普段、運動不足の身体には、結構堪える運動で、自分の体重が如何に重いか?重力に遡って上にあがる事が、こんなにしんどいのか?痛感しました。
さて、問題は次の日です。
当たり前のように「筋肉痛」になりました。
仕事に差し支えが出るといけないので、なるべく、早期に回復を図らなければいけません。そこは、東洋医学を専門にしているので、自分の身体を実験台にして、漢方を飲んで様子を見る事にしました。
●筋肉痛の漢方治療
まず、処方の目的は、
①鎮痛を目的とする処方
②血流を改善させる処方
③筋肉が抱える冷えを改善させる処方などの効能がある処方を考案します。
筋肉痛は、「血」の滞りや異常によって起きてきます。酷使された組織に流れる血流が、普段より少なくなった状態を、漢方では「血虚」と称します。
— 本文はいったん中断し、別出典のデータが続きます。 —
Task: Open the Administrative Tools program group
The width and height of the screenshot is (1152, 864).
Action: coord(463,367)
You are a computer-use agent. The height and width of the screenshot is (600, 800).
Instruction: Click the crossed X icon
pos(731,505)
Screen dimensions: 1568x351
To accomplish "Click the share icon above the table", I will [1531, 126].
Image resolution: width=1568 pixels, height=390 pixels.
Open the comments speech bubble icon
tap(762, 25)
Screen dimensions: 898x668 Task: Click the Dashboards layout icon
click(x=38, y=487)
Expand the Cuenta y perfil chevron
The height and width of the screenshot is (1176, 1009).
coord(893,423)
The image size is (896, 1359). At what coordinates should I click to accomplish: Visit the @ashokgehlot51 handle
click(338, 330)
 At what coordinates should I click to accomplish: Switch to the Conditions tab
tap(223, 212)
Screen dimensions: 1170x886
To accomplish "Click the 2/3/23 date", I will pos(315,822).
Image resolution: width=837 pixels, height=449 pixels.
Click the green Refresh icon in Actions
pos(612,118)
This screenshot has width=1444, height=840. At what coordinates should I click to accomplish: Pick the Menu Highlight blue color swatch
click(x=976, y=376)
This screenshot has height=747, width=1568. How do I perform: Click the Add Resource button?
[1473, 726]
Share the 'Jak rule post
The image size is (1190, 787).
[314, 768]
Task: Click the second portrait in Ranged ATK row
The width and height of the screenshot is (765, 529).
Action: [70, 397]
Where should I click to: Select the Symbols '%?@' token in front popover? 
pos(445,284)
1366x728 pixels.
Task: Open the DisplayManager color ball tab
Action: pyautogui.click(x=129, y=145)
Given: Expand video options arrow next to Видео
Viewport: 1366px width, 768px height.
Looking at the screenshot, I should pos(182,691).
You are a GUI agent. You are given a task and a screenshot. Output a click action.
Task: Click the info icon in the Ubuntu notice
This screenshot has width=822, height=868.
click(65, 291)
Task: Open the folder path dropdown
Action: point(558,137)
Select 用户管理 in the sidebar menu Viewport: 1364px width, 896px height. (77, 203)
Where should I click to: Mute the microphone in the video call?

現代風に考えると、貧血傾向にも近い概念です。筋肉が血虚に傾くと、生命体にとっては死活問題なので、早期に鋭利な痛みとして情報発信してきます。
これに対し、激しいぶつかりで、筋肉が充血した状態を「お血」と考え、むしろ、痛みは鈍痛なります。
一般的に、血の異常を改善し、元気な血を生み出す処方は、「四物湯」(しもつとう)がファーストチョイスになります。一方、お血には、「桂枝茯苓丸」(けいしぶくりょうがん)がおススメです。
加えて、筋肉の損傷中でも、骨格筋と平滑筋によって、微妙に処方が変わってきます。
①骨格筋のダメージに有効な処方
疎経活血湯(そけいかっけつとう)
腰痛に由来する体幹部の痛みや手足の運動に関係する骨格筋の痛みに有効です。これは、実は前述した四物湯から派生した処方構成になっており、身体の中に溜まった水毒をデトックス生薬に加えて、血の異常を改善する生薬と鎮痛効果のある生薬が含まれます。非常にバランスの良い処方構成です。
八味地黄丸(はちみじおうがん)
ヒトの成長発育と骨の発達には、「腎」の働きが関係しています。加齢により人の働きが衰えると筋力低下を招き、腎虚による膝痛・腰痛が出てきます。本剤は、腰が重だるい、膝・腰の痛みや痺れに効果があります。特に、歩き出すとすぐ疲れて、歩行が止まったり、階段の上り下りが弱くなった時に良く効きます。
葛根湯(かっこんとう)
風邪薬のイメージが強いですが、本来は、風邪の引き始めの関節の節々がこわばった感じや、毛穴がゾワゾワした時などの、外寒表証の時に処方する薬で、風邪以外でも、肩コリや肩から項頸部にかけての疼痛にも奏功します。特に、咀嚼筋による顎関節症や僧帽筋の血流の循環を改善する事から、特に上半身の痛みを改善します。
②骨格筋、平滑筋の両方に有効な処方
芍薬甘草湯(しゃくやくかんぞうとう)
骨格筋に対しては、ふくらはぎの腓腹筋の痙攣による「こむら返り」に良く効きます。加えて、骨格筋で構成された横隔膜の痙攣による「しゃっくり」にも奏功します。
平滑筋に対しては、特に腹痛に対して有効です。胃痙攣から来る胃痛、胆石症や尿管結石による疝痛発作にも効果的です。
今回の場合は、私は帰宅して、「疎経活血湯」を2包、服用して就寝しました。何となく、体温が上昇して毛穴が開いた事により、筋肉の血流が疎通し、疲れによる老廃物が、身体の外に排出され感じがしました。
翌日の仕事に殆ど支障が出ることなく、日常生活が送れるようになったので、運動後の筋肉痛にはお勧めです。